- **EXCERPTED TEXT**
════════════════

After 1848, the old verities once again became unstable, until, as we might say, enfin Flaubert vint. The use of the present indicative at the opening and close of Madame Bovary situates the narrator inside the world of the fiction, not outside it in a position of Olympian detachment (but we shouldn’t forget Flaubert’s well-known pronouncements about the godlike stance of the author). Flaubert’s stated ambition to write “a novel about nothing” is behind Robbe-Grillet’s dictum, “The genuine novelist has nothing to say” (M). This rejection of Sartre’s insistence that the writer must be politically engagé earned him the hostility of the Temps Modernes crowd and the disapproval of the lady whom he naughtily dubbed “la duchesse de Beauvoir”. To write from a predetermined philosophical, political or ethical position was to commit the Balzacian heresy of a priorism. Sartre’s abandonment of the fourth instalment of Les Chemins de la Liberté was to be applauded, since it suggested he had realised the futility of his dream of an all-encompassing philosophy, which would have led, not to freedom, but to another kind of totalitarianism (D).

There is a wonderful Beckettian ambiguity here: “The novelist has nothing to say”, but “nothing” is what the novelist has to say. A passage in A, drawing on both Sartre and Heidegger, illuminates this point. To confront nothingness is to feel anguish, and the anguish issues in the act of writing: “while the everyday world collapses around me at every moment, imaginative writing creates from the nothingness itself, taken as a structure, an anti-world, over which the fundamental anguish will never have any hold, since it is precisely this anguish—and not words or syntax, contrary to what common sense believes—which comprises the material of which it [the anti-world] is built”. The novel (or autobiography) can be read as the text constructed around an absent centre or existential void. Robbe-Grillet has two striking analogies for this: on the last page of Madame Bovary, we are told that the doctor “ne trouva rien” on opening the corpse of Charles Bovary (D), and once Wells’s Invisible Man removed his clothing there was nothing to see: he could only be detected by his tracks in the snow (M).

*

The Balzacian novel was not killed off, indeed it flourishes more than ever and remains the staple diet of most readers, but the way was prepared for a kind of novel which should explore contradictions, gaps, fissures, fragmentation, the void: a kind of novel which insisted that “reality” (if we must use that term) begins at the point where our confidence in our sense-experience and the reliability of our memory break down.

════════════════

- **SUPPLIED INFORMATION**
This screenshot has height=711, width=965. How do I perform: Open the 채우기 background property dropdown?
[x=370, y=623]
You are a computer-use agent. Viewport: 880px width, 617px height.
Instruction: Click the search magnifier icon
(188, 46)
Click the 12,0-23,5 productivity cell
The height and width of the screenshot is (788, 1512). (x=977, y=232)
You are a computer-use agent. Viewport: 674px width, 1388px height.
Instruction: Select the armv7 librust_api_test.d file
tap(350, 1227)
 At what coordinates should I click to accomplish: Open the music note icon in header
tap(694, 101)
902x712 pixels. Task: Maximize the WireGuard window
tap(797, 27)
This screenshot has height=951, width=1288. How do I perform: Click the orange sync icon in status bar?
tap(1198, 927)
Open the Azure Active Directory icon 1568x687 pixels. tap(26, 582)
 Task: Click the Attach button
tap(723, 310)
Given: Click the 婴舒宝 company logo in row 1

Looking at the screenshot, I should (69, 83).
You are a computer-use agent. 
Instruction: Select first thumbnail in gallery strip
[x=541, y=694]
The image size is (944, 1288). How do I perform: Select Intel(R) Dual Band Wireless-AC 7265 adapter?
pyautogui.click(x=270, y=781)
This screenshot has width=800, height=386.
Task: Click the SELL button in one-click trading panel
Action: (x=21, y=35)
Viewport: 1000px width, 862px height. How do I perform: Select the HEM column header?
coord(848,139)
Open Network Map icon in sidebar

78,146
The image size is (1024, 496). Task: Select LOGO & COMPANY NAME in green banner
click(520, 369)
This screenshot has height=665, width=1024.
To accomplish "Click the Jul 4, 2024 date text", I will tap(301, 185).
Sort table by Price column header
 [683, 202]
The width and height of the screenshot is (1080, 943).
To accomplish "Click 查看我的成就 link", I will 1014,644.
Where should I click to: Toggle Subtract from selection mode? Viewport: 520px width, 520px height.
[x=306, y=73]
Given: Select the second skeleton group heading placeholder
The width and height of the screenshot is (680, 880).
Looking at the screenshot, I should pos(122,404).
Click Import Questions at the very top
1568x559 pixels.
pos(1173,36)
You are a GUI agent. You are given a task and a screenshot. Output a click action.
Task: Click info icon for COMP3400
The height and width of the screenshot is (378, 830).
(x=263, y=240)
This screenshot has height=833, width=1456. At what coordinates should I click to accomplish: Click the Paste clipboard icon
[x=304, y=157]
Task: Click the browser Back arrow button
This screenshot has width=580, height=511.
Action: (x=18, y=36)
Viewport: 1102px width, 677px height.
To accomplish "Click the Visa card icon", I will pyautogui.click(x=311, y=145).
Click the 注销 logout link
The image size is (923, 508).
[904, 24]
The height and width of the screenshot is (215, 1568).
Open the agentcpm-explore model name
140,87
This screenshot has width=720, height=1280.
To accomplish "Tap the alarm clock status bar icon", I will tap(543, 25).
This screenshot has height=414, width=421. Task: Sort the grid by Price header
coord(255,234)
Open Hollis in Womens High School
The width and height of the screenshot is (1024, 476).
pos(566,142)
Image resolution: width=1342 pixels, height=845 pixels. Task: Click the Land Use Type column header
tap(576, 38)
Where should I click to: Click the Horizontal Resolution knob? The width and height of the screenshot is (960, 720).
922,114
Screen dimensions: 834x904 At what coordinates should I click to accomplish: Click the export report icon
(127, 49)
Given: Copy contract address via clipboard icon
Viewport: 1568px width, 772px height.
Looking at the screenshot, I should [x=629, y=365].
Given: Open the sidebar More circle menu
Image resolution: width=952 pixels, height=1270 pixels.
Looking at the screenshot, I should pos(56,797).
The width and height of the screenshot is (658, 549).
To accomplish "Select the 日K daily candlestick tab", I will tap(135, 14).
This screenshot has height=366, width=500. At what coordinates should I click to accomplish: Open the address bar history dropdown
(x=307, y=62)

════════════════

- **TASK INSTRUCTIONS**
1: Find every line in the listing that contains the string "button", matching case, and copy each of those lines.
2: Go on with the passage on Robbe-Grillet and the novel, starting after its final sentence.

- **RESULTS BY TASK**
1:
 Task: Click the Attach button
Task: Click the SELL button in one-click trading panel
Task: Click the browser Back arrow button

2:
The nouveau roman was the product not only of a shift in technique but also of historical circumstance: the wreckage of European civilization after 1945. To see Robbe-Grillet’s work as free of social context is a serious mistake: even though it resists assimilation to an external reality, it is no less shaped by shifting perceptions of that reality—perhaps actuality (le réel) might be a better word, he once suggested—than were the classic realist novels of industrial capitalism.3 The modern novel, like the modern world which it reflects, emerges from the ruins of its predecessors (contrast this with Proust’s image of the novel as a cathedral whose parts are constructed over time). It is to be “no longer [the novel] of duration, but, on the contrary, of the moment” (D). It issues from the realisation that “reality is discontinuous, composed of elements inexplicably side by side, each of which is unique, all the more difficult to grasp since they arise in an ever-unpredictable fashion, without rhyme or reason, by chance” (M). Robbe-Grillet turned from his early training in agronomy to fiction, he tells us, in order to “build, in despite of fear and without turning a blind eye, something solid on the debris” (D). If Balzac was the example to avoid, positive influences were diverse: Robbe-Grillet specifies Proust for Sarraute, Joyce for Butor, Faulkner for Simon, and Kafka for himself (D).4 Sarraute’s Tropismes (1939, revised 1957), Simon’s La Route des Flandres (1960) and Duras’ L’Amant (1984) are among Robbe-Grillet’s examples of the “novel in ruins”, “debris in motion” (D).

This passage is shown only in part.